2017:438 - Lands at Balscadden Road, Howth, Dublin

NMI Burial Excavation Records

County: Dublin Site name: Lands at Balscadden Road, Howth

Sites and Monuments Record No.: N/A Licence number: 17E0533

Author: Niall Colfer, Archaeology and Built Heritage

Site type: Medieval pits

Period/Dating:

ITM: E 728766m, N 739169m

Latitude, Longitude (decimal degrees): 53.386971, -6.064245

Testing was undertaken in advance of the development of a c. 1.55ha site located in the centre of Howth, Dublin 13.
Test trenching revealed that historic surface levels over more than half the site have been truncated by modern gravel and sand extraction. Trench 3, excavated on the level surface along the southern perimeter of the site, offered several indicators of medieval activity. These included four pits, ranging in diameter from 2m to 0.65m, which all provided evidence of medieval food waste; most notably marine shell, animal and bird bone. Food production is also identified by finds of charcoal and burnt stone, indicators of the fires on which the above animals and birds were cooked. Pottery sherds recovered from the Pits 1 and 4 in Trench 3 include six pieces of late medieval Dublin-type green glazed red earthenware, providing an indicative date for the activity recorded. All the sherds were from wheel-thrown ceramic vessels and four had decoration in the form of horizontal ribbing.
These findings are significant when considering the development of medieval Howth.
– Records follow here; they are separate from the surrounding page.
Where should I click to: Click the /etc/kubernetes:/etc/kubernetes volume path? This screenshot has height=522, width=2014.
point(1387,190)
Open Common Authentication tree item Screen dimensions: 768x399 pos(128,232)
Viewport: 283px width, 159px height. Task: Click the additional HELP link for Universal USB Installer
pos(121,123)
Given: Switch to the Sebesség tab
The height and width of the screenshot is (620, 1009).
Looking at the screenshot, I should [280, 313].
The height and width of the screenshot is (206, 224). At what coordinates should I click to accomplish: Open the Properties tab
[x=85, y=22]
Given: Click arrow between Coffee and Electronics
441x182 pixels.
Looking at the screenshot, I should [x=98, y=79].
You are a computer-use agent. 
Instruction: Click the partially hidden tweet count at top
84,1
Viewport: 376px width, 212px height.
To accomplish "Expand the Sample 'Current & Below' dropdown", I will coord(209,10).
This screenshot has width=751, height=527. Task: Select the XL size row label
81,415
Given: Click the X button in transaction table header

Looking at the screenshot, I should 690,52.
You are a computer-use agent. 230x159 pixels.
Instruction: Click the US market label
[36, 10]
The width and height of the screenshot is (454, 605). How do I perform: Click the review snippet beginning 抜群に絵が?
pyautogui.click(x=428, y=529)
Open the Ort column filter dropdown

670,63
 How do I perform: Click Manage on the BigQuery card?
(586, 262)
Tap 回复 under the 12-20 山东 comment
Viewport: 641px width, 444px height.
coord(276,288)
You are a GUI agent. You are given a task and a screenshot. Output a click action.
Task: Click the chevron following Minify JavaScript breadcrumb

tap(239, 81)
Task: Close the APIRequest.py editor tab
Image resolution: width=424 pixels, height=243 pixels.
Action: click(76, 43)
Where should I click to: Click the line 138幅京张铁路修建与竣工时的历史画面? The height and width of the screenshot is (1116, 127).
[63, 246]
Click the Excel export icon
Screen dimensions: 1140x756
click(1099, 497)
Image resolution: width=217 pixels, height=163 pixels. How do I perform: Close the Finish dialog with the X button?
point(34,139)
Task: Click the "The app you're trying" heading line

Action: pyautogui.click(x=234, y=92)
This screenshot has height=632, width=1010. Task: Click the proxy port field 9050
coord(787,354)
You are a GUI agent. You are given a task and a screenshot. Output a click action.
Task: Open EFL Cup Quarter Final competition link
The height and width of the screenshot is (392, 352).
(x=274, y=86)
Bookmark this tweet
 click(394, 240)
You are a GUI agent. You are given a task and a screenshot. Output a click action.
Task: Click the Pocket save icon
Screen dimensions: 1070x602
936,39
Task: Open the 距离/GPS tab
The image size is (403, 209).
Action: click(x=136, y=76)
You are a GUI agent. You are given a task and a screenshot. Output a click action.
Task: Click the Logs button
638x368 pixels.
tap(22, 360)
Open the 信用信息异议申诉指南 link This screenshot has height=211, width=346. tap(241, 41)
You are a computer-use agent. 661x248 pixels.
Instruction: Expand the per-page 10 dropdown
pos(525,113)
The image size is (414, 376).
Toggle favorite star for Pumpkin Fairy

It is likely the pits containing evidence of food production and waste are contemporary with St Mary’s Church (DU015-029001) and the ‘College of Howth’ (DU015-030) with both buildings dating to the late medieval period. The location of the pits is also significant in that they represent the most easterly recorded example of activity contemporary with the medieval ecclesiastical establishment and may indicate the survival of subsurface medieval settlement in the southern area of the proposed development site.